The first thing is isolation. Not only do you need to keep this all isolated
from the rest of your house, you need to keep your customers isolated from each
other. Customers are going to run unpatched and vulnerable software and get
hacked, so it’s crucial that one customer doesn’t have the ability to compromise
the entire virtual host or other machines.

You also have to be very aware of the speculative execution issues lots of
processors recently had, because those have a very real and direct effect on
setups like this. Those problems can leak customer data between their VMs.

Also, containers are likely out of the question. If you give your customers
root (which you probably will if you host things as a VPS), it’s possible to
break out of a container and move into the host system. It’s not something that
is trivial, but configuration problems can make it a pretty low hurdle.

Patches and 0-Days

Keeping your setup updates is now mandatory. Every piece needs to always be up
to date, because a small foothold is all it takes for someone to gain entry.

Your customers are also going to hound you for every CVE that hits the news,
even if you aren’t affected. You’ll need to review them and either update
things quickly or let them know you aren’t vulnerable.

If you are vulnerable and something gets compromised, hopefully the isolation
you setup keeps it contained to a single customer. If, say, you get your entire
host hit with a crypto locker and no backups, that’s the end of your journey.

Customer Data

You also now have data for your customers and your customers’ customers in your
equipment. Encryption at rest is mandatory, at a minimum.
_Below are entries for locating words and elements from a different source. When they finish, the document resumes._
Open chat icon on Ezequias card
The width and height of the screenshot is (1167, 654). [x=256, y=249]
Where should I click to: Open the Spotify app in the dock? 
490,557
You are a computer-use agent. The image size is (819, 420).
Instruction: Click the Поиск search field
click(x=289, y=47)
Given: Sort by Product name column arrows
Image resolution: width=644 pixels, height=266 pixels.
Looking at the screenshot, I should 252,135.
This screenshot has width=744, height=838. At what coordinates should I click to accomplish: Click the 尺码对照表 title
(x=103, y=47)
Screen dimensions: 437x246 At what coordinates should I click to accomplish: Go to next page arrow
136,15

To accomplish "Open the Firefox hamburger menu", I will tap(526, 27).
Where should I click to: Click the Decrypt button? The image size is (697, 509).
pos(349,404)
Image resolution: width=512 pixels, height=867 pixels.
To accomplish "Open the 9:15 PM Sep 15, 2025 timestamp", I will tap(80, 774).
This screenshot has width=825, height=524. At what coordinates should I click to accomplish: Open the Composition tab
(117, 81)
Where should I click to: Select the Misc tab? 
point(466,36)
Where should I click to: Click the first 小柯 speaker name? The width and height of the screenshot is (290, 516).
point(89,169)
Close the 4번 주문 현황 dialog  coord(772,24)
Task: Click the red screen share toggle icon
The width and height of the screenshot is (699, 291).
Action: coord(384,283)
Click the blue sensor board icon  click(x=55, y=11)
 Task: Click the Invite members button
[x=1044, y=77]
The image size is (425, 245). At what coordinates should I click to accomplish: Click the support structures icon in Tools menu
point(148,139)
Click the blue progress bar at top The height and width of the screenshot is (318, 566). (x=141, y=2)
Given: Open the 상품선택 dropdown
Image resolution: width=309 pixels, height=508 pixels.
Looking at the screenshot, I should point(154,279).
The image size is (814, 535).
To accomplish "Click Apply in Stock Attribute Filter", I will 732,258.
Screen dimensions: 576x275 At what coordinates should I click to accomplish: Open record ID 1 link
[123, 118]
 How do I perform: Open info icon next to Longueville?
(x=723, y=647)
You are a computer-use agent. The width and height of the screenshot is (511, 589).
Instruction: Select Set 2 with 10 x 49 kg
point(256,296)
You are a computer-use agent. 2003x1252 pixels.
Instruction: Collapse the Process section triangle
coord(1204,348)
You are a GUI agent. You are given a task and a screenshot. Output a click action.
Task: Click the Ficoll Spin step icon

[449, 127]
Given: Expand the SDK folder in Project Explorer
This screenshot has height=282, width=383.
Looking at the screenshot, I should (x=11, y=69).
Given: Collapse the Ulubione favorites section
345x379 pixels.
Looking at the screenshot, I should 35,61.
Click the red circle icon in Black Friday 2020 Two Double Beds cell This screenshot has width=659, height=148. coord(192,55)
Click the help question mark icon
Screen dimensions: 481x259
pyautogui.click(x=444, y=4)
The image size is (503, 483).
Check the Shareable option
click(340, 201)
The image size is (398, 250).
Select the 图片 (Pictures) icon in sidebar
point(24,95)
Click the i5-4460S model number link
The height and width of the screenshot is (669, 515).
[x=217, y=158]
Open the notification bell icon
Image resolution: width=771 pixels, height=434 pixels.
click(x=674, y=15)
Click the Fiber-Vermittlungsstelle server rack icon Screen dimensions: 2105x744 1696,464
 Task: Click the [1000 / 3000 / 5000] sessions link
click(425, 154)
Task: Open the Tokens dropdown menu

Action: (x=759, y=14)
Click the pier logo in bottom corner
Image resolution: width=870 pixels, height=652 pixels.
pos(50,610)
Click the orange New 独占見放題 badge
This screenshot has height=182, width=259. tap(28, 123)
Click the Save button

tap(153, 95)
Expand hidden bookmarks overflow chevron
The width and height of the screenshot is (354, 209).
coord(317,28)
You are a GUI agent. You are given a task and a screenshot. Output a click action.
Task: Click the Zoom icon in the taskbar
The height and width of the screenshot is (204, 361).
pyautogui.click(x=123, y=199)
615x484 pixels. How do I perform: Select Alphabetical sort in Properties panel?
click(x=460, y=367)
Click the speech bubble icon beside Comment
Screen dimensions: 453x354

This is also where those fun privacy laws kick in, because you may be on the
hook for damages caused by lost or stolen customer data.

Wrapping Up

Please don’t sell space in your home server.

Some arguments can be made that by setting low expectations or hosting stuff
like game servers you can work around these issues, but the vast majority of
them still remain. Things like security need consideration regardless of what
you host.

If you’re set on using up extra CPU cycles, here are some options:

  • Host more of your stuff – Maybe you do need that extra media server or a seedbox.
  • Host stuff for friends – Friends are different because you probably trust
    them. A lot of the issues of customers taking advantage of you are mitigated
    by being friends.
  • Donate CPU cycles – Projects like BOINC and
    Folding@Home let you run workloads for academic
    research that can help other people too.
  • Downsize – I know it’s hard to talk about, but if your quad CPU, 2TB RAM
    monster can’t run because it’s too expensive and you need the money, get
    something smaller that’s better suited for your workloads.